We take linear model with Toeplitz design (in lm_tp folder) as an example. Linear model with equi-correlation design (in lm_eq folder), GLM with Toeplitz design (in glm_tp folder), and GLM with equi-correlation design (in glm_eq folder) are similar to this.
- cv_hd_lm_tp.py contains the base program for running one replication of bootstrap CI algorithms. cv_hd_lm_tp.sub contains the scripts for loading the required module and running the .py file.
- run_lm_tp.sh generates .py and .sub files for 1000 replications of bootstrap CI algorithms and submits the jobs to computing clusters.
- postprocess_lm_tp.sh combines the output .csv files across 1000 replications.
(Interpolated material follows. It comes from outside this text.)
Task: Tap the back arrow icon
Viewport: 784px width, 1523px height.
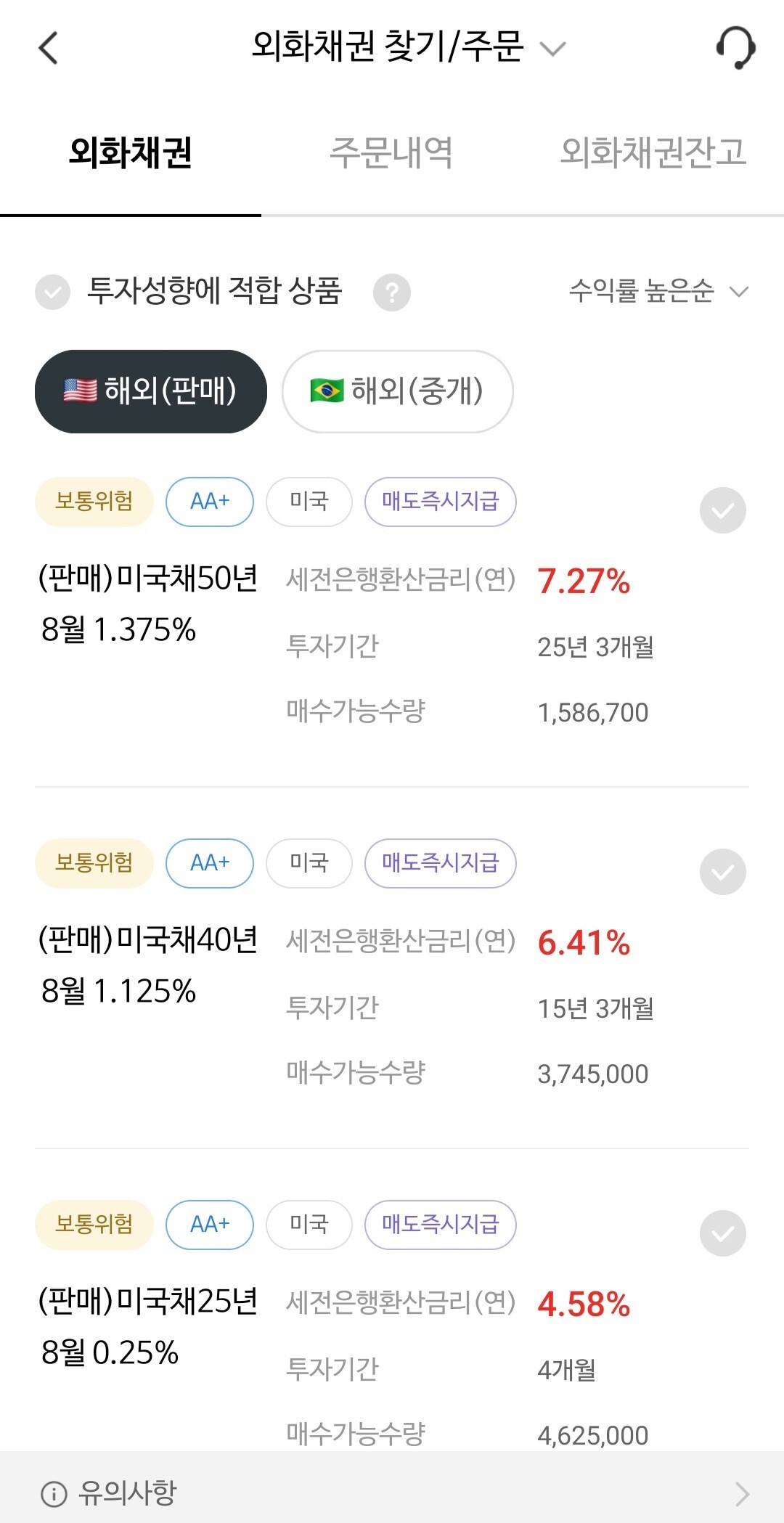Action: pos(48,49)
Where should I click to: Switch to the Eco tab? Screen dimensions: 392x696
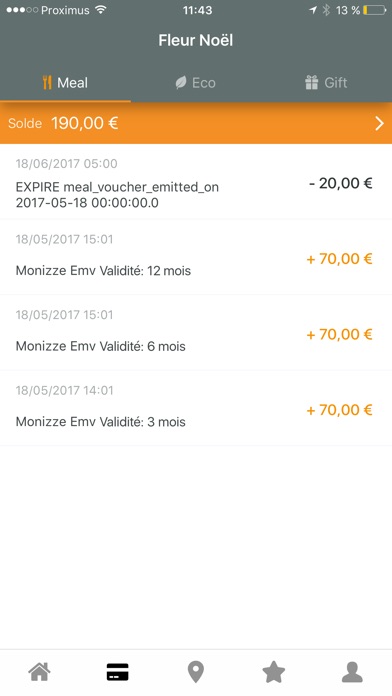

- hd_lm_tp_truerad_supp.py contains the base program for running one replication for simulating oracle widths. hd_lm_tp_truerad_supp.sub contains the scripts for loading the required module and running the .py file.
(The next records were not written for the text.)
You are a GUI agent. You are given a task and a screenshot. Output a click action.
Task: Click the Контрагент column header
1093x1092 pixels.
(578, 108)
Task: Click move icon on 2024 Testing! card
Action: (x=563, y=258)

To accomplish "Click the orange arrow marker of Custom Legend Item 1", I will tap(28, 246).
- run_lm_tp.sh generates .py and .sub files for 500 replications for simulating oracle widths and submits the jobs to computing clusters. The results will be saved in .csv files.
- postprocess_lm_tp_truerad.sh combines the output .csv files across 500 replications.
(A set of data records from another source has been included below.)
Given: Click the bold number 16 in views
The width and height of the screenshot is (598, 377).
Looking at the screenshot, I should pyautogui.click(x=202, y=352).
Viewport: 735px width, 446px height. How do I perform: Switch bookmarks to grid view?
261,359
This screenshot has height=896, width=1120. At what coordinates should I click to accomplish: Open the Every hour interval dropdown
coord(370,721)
- plots_lm_tp.py aggregates the results to compute empirical coverage probabilities, average widths, and oracle widths, and generates the plots.
- get_data.sh downloads and preprocesses the data files.
- run_analysis_d200.py, run_analysis_d500.py, and run_analysis_d1000.py run the semi-synthetic analyses with dimensionality of 200, 500, and 1000, respectively, and store the results in "split" folder.
- generate_plots.py generates the plots with using results from "split" folder.